=== INFORMATION SHOWN ===

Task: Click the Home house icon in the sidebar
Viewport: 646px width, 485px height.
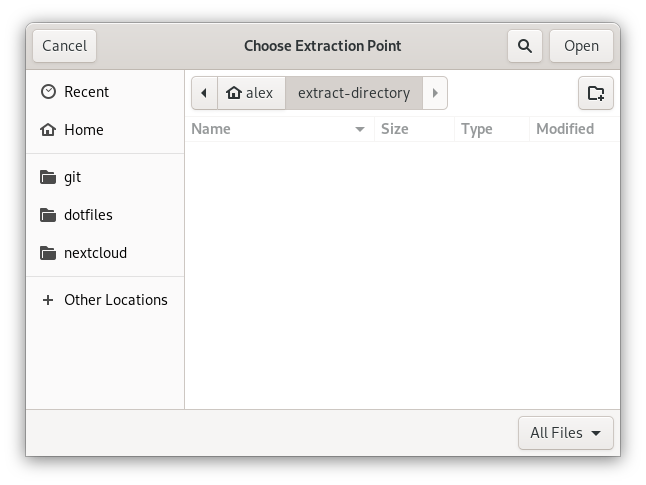Action: [x=48, y=130]
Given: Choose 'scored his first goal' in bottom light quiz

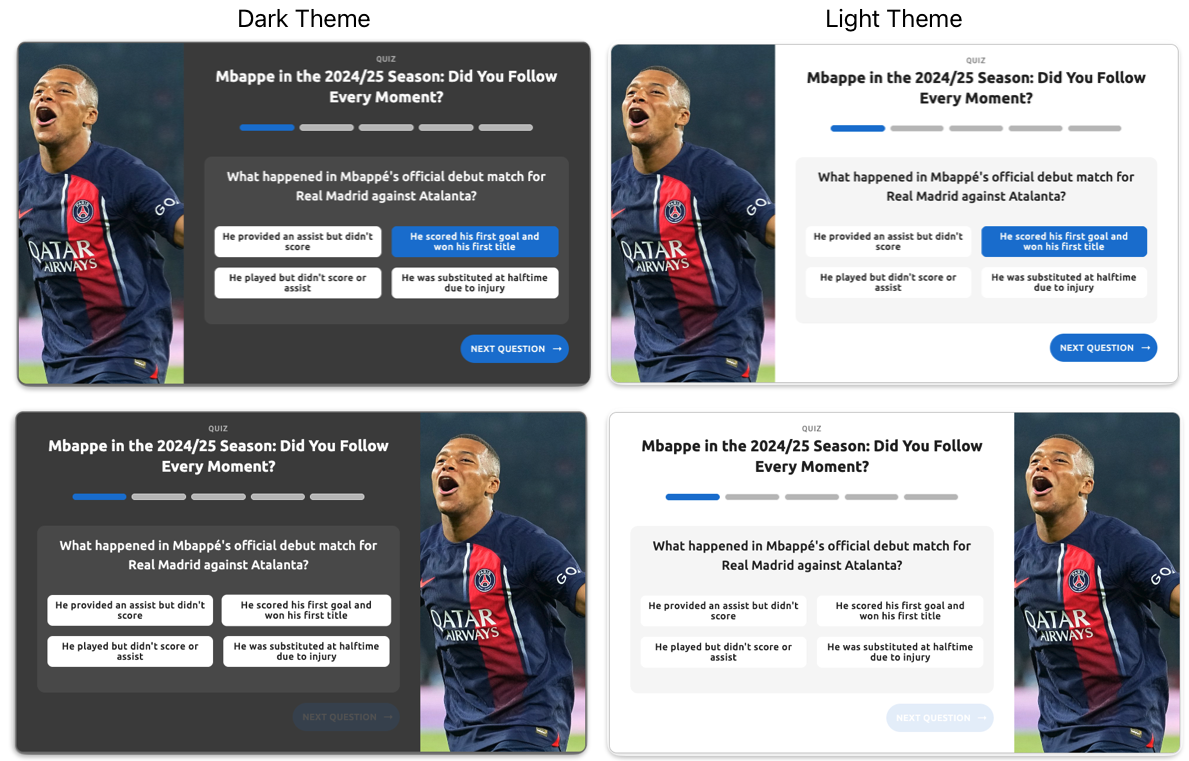Looking at the screenshot, I should tap(900, 611).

===

TO DO >> Copy the data exactly. Pictures do not belong in the copy.

RESULT >>
Task: Click the Home house icon in the sidebar
Viewport: 646px width, 485px height.
Action: [x=48, y=130]
Given: Choose 'scored his first goal' in bottom light quiz

Looking at the screenshot, I should tap(900, 611).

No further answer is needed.